Start of DATA FOR THE TASK

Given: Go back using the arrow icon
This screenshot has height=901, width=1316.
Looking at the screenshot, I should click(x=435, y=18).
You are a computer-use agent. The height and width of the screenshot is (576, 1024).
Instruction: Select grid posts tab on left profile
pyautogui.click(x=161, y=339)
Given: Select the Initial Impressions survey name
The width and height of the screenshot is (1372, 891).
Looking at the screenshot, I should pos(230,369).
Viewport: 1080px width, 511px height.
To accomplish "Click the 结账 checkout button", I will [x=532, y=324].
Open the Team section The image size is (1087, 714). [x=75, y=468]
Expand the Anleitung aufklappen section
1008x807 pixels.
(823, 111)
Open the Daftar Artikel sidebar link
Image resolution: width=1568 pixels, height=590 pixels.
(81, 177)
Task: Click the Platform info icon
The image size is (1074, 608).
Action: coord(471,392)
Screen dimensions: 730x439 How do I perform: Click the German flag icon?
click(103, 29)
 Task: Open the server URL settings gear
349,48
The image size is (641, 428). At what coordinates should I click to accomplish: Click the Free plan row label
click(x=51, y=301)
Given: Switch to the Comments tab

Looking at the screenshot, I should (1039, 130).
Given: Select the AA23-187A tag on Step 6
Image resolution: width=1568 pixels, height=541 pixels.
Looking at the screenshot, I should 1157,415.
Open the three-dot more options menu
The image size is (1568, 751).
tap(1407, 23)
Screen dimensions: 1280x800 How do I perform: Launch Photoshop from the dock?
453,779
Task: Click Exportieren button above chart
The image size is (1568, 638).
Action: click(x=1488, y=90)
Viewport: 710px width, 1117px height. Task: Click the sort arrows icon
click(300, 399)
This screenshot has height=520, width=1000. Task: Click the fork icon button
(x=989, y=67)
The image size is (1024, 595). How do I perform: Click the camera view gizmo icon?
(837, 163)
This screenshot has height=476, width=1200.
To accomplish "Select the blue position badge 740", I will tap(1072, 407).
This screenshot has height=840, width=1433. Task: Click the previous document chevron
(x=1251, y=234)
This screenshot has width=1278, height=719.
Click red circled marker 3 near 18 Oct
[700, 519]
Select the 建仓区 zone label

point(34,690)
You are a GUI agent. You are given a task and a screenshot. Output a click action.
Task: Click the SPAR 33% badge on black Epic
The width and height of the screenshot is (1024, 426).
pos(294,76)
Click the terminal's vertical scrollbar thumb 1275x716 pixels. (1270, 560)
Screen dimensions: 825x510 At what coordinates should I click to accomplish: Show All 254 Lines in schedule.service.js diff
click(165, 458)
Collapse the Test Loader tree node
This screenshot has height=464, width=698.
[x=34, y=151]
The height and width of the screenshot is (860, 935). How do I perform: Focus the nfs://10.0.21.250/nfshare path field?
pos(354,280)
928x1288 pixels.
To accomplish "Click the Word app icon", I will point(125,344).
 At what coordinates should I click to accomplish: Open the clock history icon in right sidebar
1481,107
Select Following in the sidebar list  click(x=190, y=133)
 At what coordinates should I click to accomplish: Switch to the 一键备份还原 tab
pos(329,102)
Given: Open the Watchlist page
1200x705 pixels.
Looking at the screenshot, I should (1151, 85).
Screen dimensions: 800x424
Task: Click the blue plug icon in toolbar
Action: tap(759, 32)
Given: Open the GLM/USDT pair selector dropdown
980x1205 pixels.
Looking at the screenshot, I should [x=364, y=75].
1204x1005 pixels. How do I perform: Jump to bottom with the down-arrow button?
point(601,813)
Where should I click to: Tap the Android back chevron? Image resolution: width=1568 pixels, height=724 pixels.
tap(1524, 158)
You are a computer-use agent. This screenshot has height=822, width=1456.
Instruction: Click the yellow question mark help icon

End of DATA FOR THE TASK

HOW TO COMPLETE THIS TASK:
Check the lines above and copy each one that includes "section".

ANSWER BOX:
Open the Team section The image size is (1087, 714). [x=75, y=468]
Expand the Anleitung aufklappen section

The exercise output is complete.